One of the earliest documented musical instruments
based upon electronic principles was the Clavecin Électrique
designed by the jesuit priest Jean-Baptiste Delaborde in
France, 1759. The device used a keyboard control based upon
simple electrostatic principles.

dimanche 29 septembre 2013

La bien difficile question de l'enseignement

Dès le matin, aujourd'hui, un message très intéressant reçu par email, en réponse à un billet de blog où je discutais la confection des pâtes à choux, alors que l'on me posait des questions techniques. J'avais terminé mon billet en posant moi-même des questions, afin d'inviter mes interlocuteurs à faire des expériences (remplacer le jaune d'oeuf, qui contient des protéines coagulantes, par du poisson ou de la viande broyés). Evidemment, j'ai fait l'expérience, mais il me semblait que ce serait une bonne chose que d'inviter mes amis internautes à reproduire l'expérience. Bref, voici le message reçu :

 "Mais moi aussi j'ai une question à vous poser: pourquoi vous répondez toujours avec d'autres questions? Il y a des personnes dont le métier est de chercher, étudier, et d'autres qui n'ont tout simplement pas le temps, ou la capacité, pour effectuer de telles études. 
 A force de toujours laisser les questions en suspense, vous finissez par vous aliéner l'intérêt que certaines personnes "simples" pourraient porter à vos travaux et à votre message. Si de temps en temps vous leur dévoiliez vos solutions, plutôt que de leur dire « cherchez tous seuls », non seulement vous leur feriez gagner un temps précieux, mais vous leur donnerez aussi, peut-être, envie d'en savoir plus, d'aller plus loin, de chercher autrement.. 
Il y a presque 20 ans, j'ai commencé à m'intéresser aux pourquoi de la cuisine grâce à quelqu'un qui m'a montré une solution à un problème. S'il m'avait dit 'cherche tout seul', moi qui travaillais 16 heures par jour 6 jours sur 7 j'aurais envoyé la question balader et serais probablement resté toujours dans l'ignorance. 
 Il y a une différence entre dire « cherche toi-même » à un enfant, et le dire à un adulte qui vous approche humblement. 
Ne vous dites pas « j'ai raison de le faire », respirez un grand coup, ouvrez votre esprit à la possibilité d'avoir tout faux et réfléchissez-y, éventuellement avec des gens qui vous connaissent et en qui vous avez confiance, s'il vous plaît. J'espère que vous ne prendrez pas ces lignes comme une attaque : je vous considère un grand homme, qui a juste une certaine tendance à être agaçant, parfois.. Et je pense qu'il vaut la peine d'expliquer ses raisons à quelqu'un qu'on apprécie, quand on pense qu'il a tort.

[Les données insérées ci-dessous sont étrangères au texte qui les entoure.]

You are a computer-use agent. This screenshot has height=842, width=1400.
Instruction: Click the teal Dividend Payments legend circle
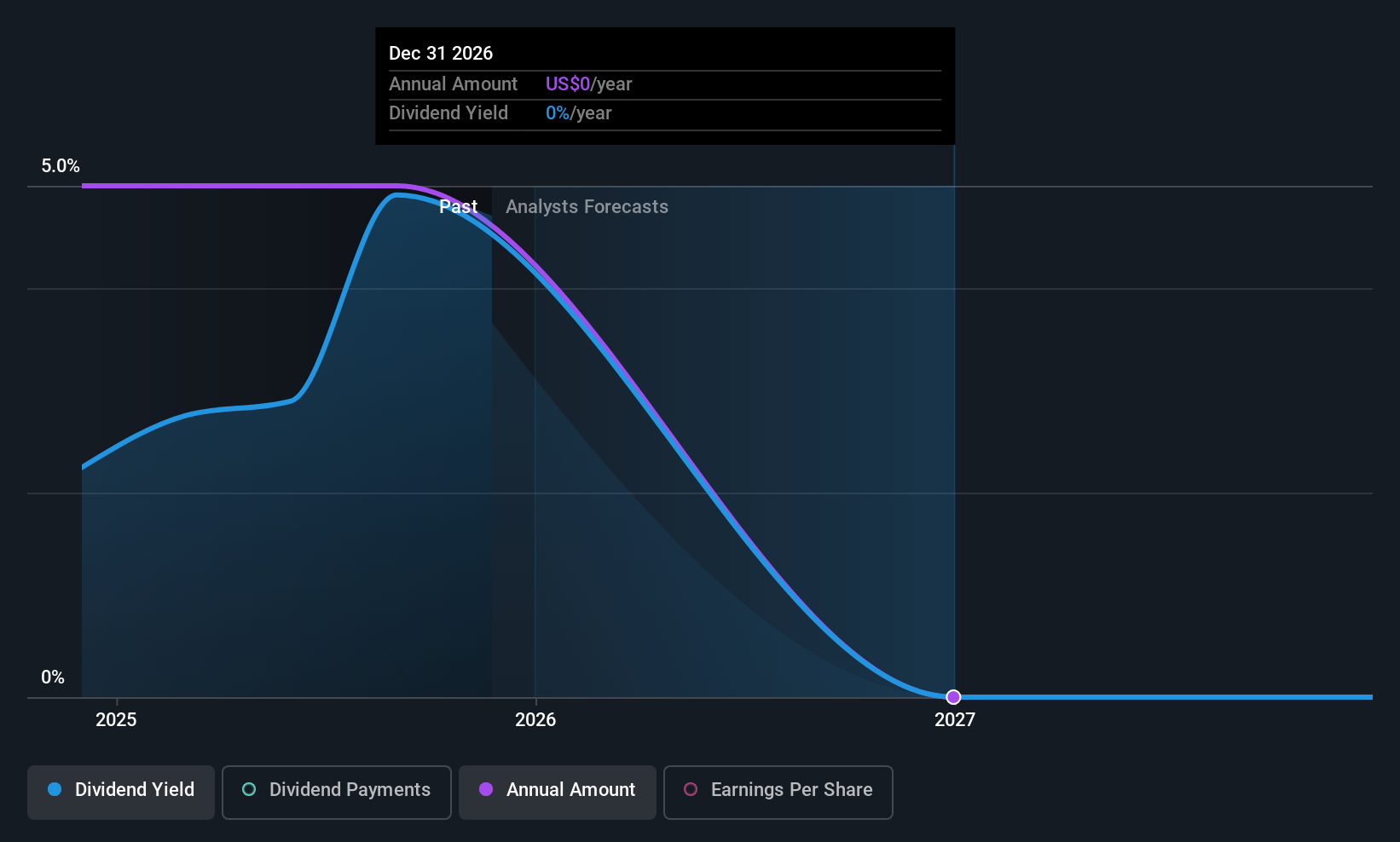pyautogui.click(x=249, y=789)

Ce message est évidemment essentiel, et, après mûre réflexion, j'ai répondu ceci :
Bonjour et merci de votre message. En réalité, je crois trop au bonheur que donne une expérience simple pour le "voler" aux autres. Les expériences que j'ai proposées à propos de pâte à choux sont élémentaires, d'une part, et c'est un amusement, d'autre part.

Au laboratoire, de même, je mets les étudiants sur la piste de la découverte, afin de leur offrir le plaisir d'avoir découvert eux-mêmes, au lieu de me placer au dessus d'eux comme une chape de plomb qui leur dit tout.
Plus exactement, je m'efforce à  donner à chaque étudiant la quantité d'autonomie dont je crois qu'ila  besoin, chacun de façon particulière. J'essaye d'enseigner à nager sans laisser se noyer les étudiants se noyer, et c'est bien difficile. 
Surtout, j'ai cette idée que les "maitres" sont quelque chose de terrible, que je déteste, et je propose que chacun apprenne à apprendre.  Tous les enseignements que je construits sont ainsi faits, et je ne me résous jamais à considérer des êtres humains comme des machines dont on commanderait le fonctionnement.

Votre argument des 16 heures par jour 6 jours sur 7 ne me convainc qu'à moitié, moi qui travaille 105 heures par semaine... sans avoir aucunement le sentiment d'être un "grand homme"... mais seulement un travailleur.

Pour la question des questions, je crois que les poser bien, c'est le résoudre. Et je dis parfois même que je suis payé pour poser des questions !
Mais c'est peut-être une erreur et votre message est un vrai cadeau, qui me force  à réfléchir.  Sincères mercis.